§ **TEXT EXTRACT**
──────────

Completing the square problem

Patricia is trying to solve the following equation by completing the square: $$25x^2+20x-10 = 0.$$She successfully rewrites the above equation in the following form: $$(ax + b)^2 = c,$$where $a,$ $b,$ and $c$ are integers and $a > 0.$ What is the value of $a + b + c$?

This is what I tried so far

Given the equation $$25x^2+20x-10=0$$ I first divided everything by $25$ to get $$x^2+\frac{4x}{5}-\frac{2}{5}=0$$ now after completing the square I get $$(x+\frac{2}{5})^2=\frac{14}{25}$$

Now when I completed the square though only $a$ is an integer. What am I missing with the problem?

──────────

§ **Entries for locating text and elements**

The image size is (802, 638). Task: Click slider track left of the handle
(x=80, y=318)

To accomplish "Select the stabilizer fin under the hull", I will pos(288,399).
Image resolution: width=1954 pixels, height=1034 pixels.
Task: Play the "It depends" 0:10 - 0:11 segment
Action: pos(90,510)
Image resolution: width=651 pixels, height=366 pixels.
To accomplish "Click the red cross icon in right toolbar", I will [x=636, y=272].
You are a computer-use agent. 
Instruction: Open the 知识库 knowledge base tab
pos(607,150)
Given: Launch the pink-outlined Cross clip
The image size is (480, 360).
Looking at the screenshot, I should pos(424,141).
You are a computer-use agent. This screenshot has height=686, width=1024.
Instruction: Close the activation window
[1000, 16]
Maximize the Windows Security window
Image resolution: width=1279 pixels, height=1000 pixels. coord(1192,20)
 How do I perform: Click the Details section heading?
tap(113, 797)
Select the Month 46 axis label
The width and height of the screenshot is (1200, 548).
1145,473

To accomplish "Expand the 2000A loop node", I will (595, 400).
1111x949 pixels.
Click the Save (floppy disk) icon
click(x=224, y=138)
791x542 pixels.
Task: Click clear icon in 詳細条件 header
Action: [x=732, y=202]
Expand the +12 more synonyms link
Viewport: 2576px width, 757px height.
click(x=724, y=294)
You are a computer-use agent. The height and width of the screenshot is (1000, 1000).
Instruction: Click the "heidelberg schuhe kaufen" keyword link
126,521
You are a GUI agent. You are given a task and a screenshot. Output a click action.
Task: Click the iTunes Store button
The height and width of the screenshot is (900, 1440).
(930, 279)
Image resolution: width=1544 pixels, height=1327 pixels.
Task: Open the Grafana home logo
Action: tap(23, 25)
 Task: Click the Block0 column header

──────────

§ **DIRECTIVES**
1. In the completing-the-square post, what number does the writer divide the whole equation by first?
2. Please continue the completing-the-square post from where it stops.

§ **EXPECTED RESULTS**
1. 25

2.
• Don't divide by $25$ on the first step, and proceed as you would usually. – Simply Beautiful Art Mar 7 '17 at 23:13
• Hint: $25=5^2$ so $25x^2+20x=(5x)^2\,+\,2 \cdot(5x) \cdot 2\,+\,\color{red}{?}^{\,2}\,$ – dxiv Mar 7 '17 at 23:20
• The question is not well-posed, since if $\,a,b,c\,$ are a solution so too are $\,an,bn,cn^2,\,$ which follows by scaling $\,(ax+b)^2 = c\,$ by $n^2$. That could be remedied in various ways, e.g. by requiring one of the coefficients to be minimal. – Gone Mar 7 '17 at 23:21

$(x+\frac{2}{5})^2=\frac{14}{25}$

Can be converted to

$(5x+2)^2=14$

Which would give you $a + b + c = 21$

If we don't divide by $5$ on the first step, we end up with

$$25x^2+20x+4=14\iff(5x+2)^2=14$$

Thus, $a+b+c=21$.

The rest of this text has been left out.